:: 文書の一節 ::
『THE BATMAN』を観てきた~雨と夜と

2022/3/19 Sat

名探偵バットマン.

マーベルの「スパイダーマン」シリーズ同様,様々な俳優が主役を演じ,もはやパラレルワールド(今風だとマルチバース)だらけの「バットマン」

その最新作である『THE BATMAN』を観てきた.

むかーしのアニメ版やら,ジム・キャリーやらシュワルツネッガーやらジャック・ニコルソンの顔芸シリーズはとりあえず置いておく.

大人向けというか哲学的に「正義とは何か」をテーマにした最初の作品は,やはりクリストファー・ノーランの『バットマン ビギンズ』だろう.

バットマン ビギンズ (字幕版)

「誰も観たことがない映画を作る」を信条としている監督だが,『ビギンズ』の頃はまだおとなしかった.
そして,次に登場したのが『ダークナイト』という空前絶後の大傑作.

:: 問題 A ::
バットマン映画の記事を、「むかーしのアニメ版やら,ジム」を含む語句から書き始め、「そして,次に登場したのが『ダークナイト』という空前絶後の大傑作.」の後で終える形で書き直してください。その際、「クリストファー・ノーラン」を「ノーラン監督」に置き換えてください。
:: 問題 B ::
バットマン映画の記事について、次の問いに答えてください。
(i) 記事に記された日付はいつですか。
(ii) 「正義とは何か」をテーマにした最初の作品として挙げられているのは何ですか。
(iii) 『ビギンズ』の監督が信条としていることは何ですか。
:: 問題 C ::
バットマン映画の記事で、「顔芸シリーズ」という語と同じ文の中に名前が出てくる人物をすべて挙げてください。
この後に続く資料は、バットマン映画の記事とは関係のない別個のものです。

:: 提供情報 ::
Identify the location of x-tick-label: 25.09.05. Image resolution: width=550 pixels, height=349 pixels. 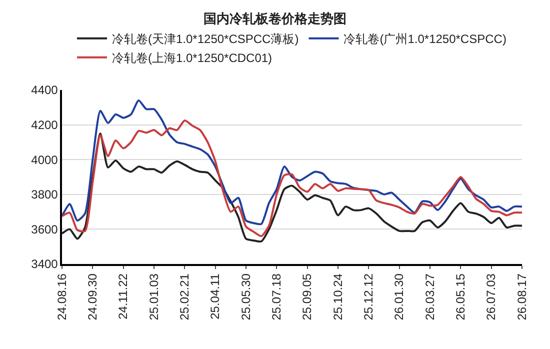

:: 結果 A ::
むかーしのアニメ版やら,ジム・キャリーやらシュワルツネッガーやらジャック・ニコルソンの顔芸シリーズはとりあえず置いておく.

大人向けというか哲学的に「正義とは何か」をテーマにした最初の作品は,やはりノーラン監督の『バットマン ビギンズ』だろう.

バットマン ビギンズ (字幕版)

「誰も観たことがない映画を作る」を信条としている監督だが,『ビギンズ』の頃はまだおとなしかった.
そして,次に登場したのが『ダークナイト』という空前絶後の大傑作.

:: 結果 B ::
(i) 2022/3/19 Sat
(ii) クリストファー・ノーランの『バットマン ビギンズ』
(iii) 「誰も観たことがない映画を作る」こと

:: 結果 C ::
ジム・キャリー、シュワルツネッガー、ジャック・ニコルソン